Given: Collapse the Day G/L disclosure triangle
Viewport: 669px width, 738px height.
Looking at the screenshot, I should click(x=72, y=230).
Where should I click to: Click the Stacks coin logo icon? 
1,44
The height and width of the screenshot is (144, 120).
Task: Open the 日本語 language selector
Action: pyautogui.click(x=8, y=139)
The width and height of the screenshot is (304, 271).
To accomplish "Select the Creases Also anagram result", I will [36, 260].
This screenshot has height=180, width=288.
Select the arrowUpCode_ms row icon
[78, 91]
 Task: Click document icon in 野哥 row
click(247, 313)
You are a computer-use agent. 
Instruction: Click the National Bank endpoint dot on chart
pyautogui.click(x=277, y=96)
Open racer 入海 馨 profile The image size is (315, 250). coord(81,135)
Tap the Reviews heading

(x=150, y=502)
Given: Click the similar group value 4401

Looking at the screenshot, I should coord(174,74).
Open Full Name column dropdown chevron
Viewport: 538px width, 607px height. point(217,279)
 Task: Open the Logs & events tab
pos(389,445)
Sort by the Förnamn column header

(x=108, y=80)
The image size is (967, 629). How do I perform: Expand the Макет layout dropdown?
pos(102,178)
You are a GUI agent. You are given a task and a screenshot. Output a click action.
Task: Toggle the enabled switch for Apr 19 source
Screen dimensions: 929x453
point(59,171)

◆ ◆ ◆ ◆

• Aim of the task
Write the listing out again, exactly as shown above.

• Solution below
Given: Collapse the Day G/L disclosure triangle
Viewport: 669px width, 738px height.
Looking at the screenshot, I should click(x=72, y=230).
Where should I click to: Click the Stacks coin logo icon? 
1,44
The height and width of the screenshot is (144, 120).
Task: Open the 日本語 language selector
Action: pyautogui.click(x=8, y=139)
The width and height of the screenshot is (304, 271).
To accomplish "Select the Creases Also anagram result", I will [36, 260].
This screenshot has height=180, width=288.
Select the arrowUpCode_ms row icon
[78, 91]
 Task: Click document icon in 野哥 row
click(247, 313)
You are a computer-use agent. 
Instruction: Click the National Bank endpoint dot on chart
pyautogui.click(x=277, y=96)
Open racer 入海 馨 profile The image size is (315, 250). coord(81,135)
Tap the Reviews heading

(x=150, y=502)
Given: Click the similar group value 4401

Looking at the screenshot, I should coord(174,74).
Open Full Name column dropdown chevron
Viewport: 538px width, 607px height. point(217,279)
 Task: Open the Logs & events tab
pos(389,445)
Sort by the Förnamn column header

(x=108, y=80)
The image size is (967, 629). How do I perform: Expand the Макет layout dropdown?
pos(102,178)
You are a GUI agent. You are given a task and a screenshot. Output a click action.
Task: Toggle the enabled switch for Apr 19 source
Screen dimensions: 929x453
point(59,171)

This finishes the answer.